The actions of Nicodemus were motivated by his curiosity surrounding the messianic claim of Jesus Christ. When he questioned the salvation rhetoric of Jesus, he was told that he must be born again.

The inconspicuous Nicodemus is not seen again until just after the infamous events surrounding the crucifixion. Nicodemus laid aside his cloak of secrecy and went public with his faith. Motivated by love and devotion, he claimed the body of Jesus and prepared it for burial.

The contrast between the lives of Lanza and the Lord are as deep and wide as the Mississippi River is long. Lanza died as a guilty man with the blood of the innocent on his hands. The Lord Jesus died as an innocent man shedding his blood for the guilty.

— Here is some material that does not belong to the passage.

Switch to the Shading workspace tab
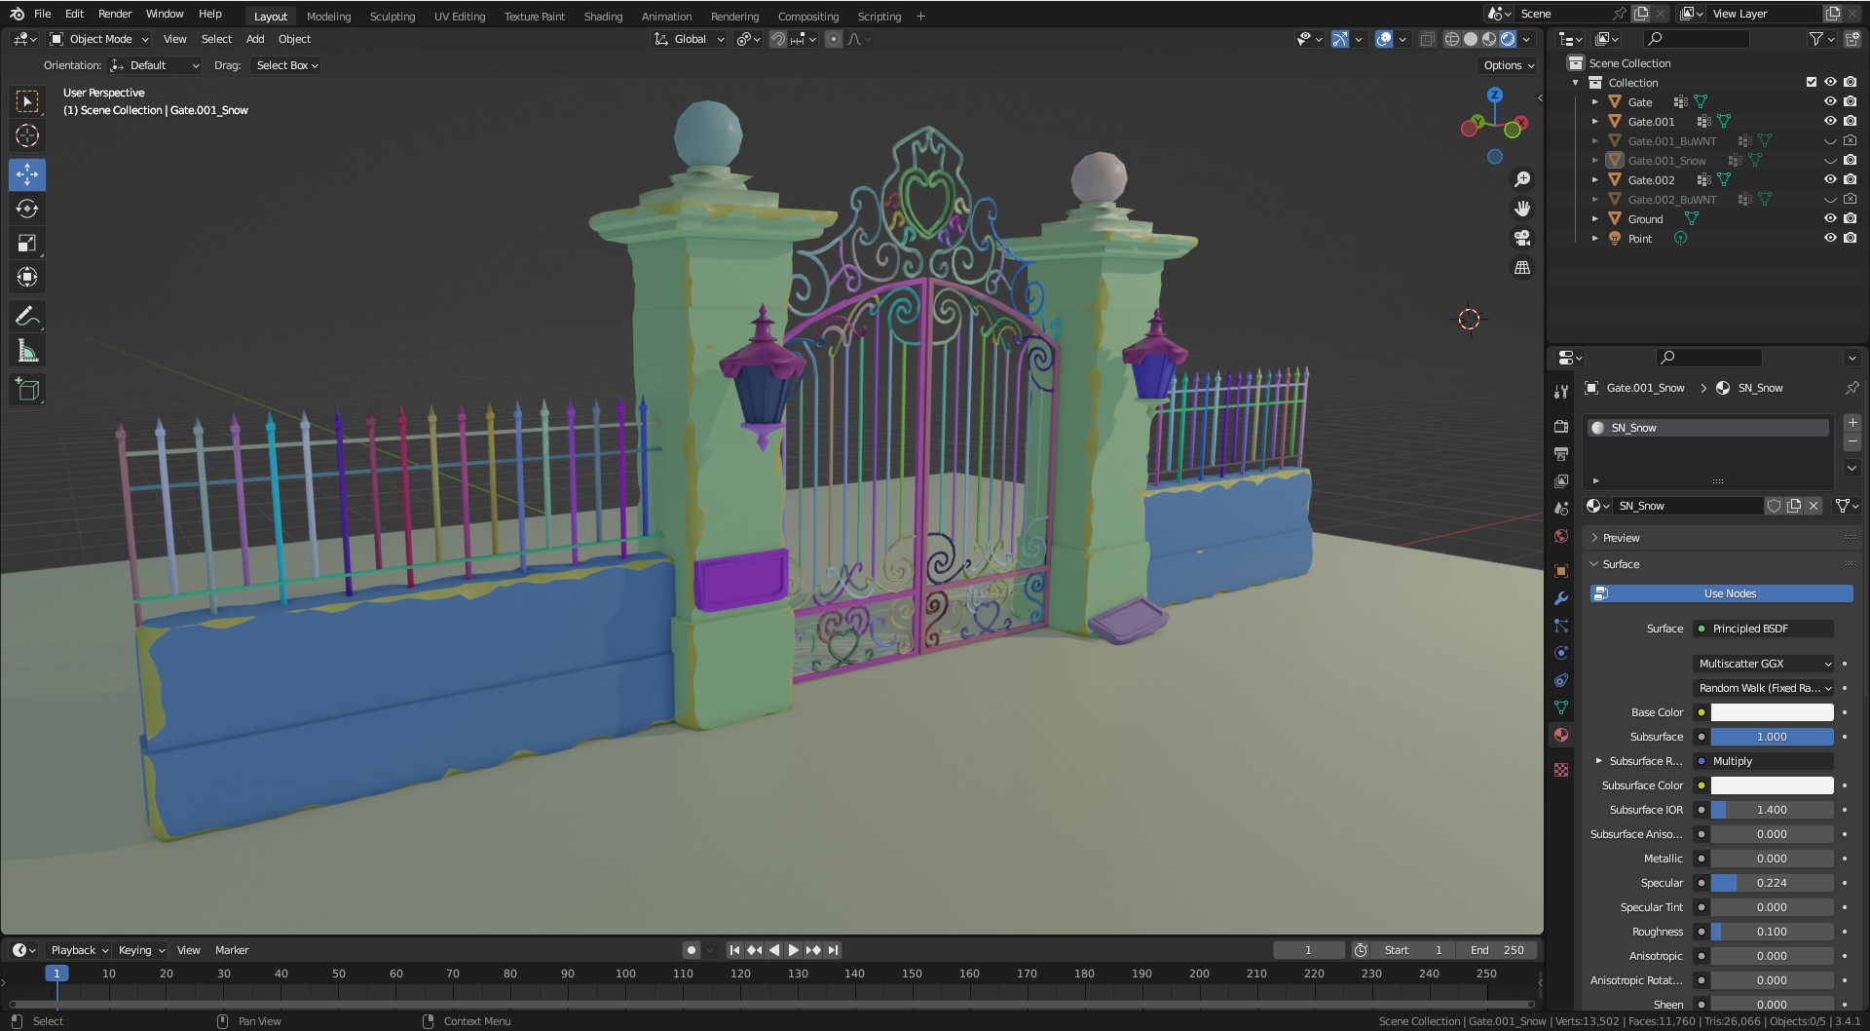This screenshot has height=1031, width=1870. point(602,17)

I hope this is enough to keep you thinking.

Assault on Aurora

I’ve had a couple of days to reflect on the tragedy of the Colorado shooting.  One verse that has kept coming to mind is Jeremiah 17:9:  The heart is deceitful above all things, and desperately wicked: who can know it?

I’m not going to dignify the shooter by using his name—I’ll just use the initials jh.  The premeditated acts of jh are as old as the first murder committed by Cain.  This son of Adam and Eve was angry at God and jealous of his brother Abel, so he killed him.

As I said in church yesterday, I am capable of committing the same transgressions perpetrated by jh.  Given the right circumstances and faulty reasoning, I have the same sinful potential.  Whether you will admit it or not, so do you.

It is doubtful that I or you will ever commit the act of murder; it is very likely, however, that we will be tempted to stray from the straight and narrow.  Like Odysseus, we need to take the necessary steps to resist the Siren’s call of temptation.

According to Paul, we do this by taking our thoughts into captivity (2 Corinthians 10:4-5). When the first murderous thought entered the mind of jh, he should have taken it captive.  Instead, he dwelled on it until it became an obsession that became an act.

The lesson is this:  If we do not exercise the discipline of taking our thoughts captive, we will be captivated by our thoughts.  Either we control our thoughts and emotions or they control us.

I challenge you to keep a diary for the next week.  Every time you are aware of a new thought or some mental message that is floating around inside of your head, write it down.   I think you will be surprised at the frequency of the thoughts and the way they influence your life.

By all accounts jh was a brilliant person.  The flaw in his life was that he had the power of knowledge, but he lacked the freedom of the truth.  This freedom is found in Jesus, and He said:  You will know the truth, and the truth will set you free (John 8:32).

In his letter to Timothy, Paul warned of people who were always learning but never able to come to a knowledge of the truth.  Without truth we are susceptible to the passions that reside within us, and gullible to the chicanery of the world.

Perhaps an old Chinese proverb will be enough to keep you thinking:  Better to light a candle, than curse the darkness.

Enough said about jh and his deeds.  The focus now needs to be JC and His healing.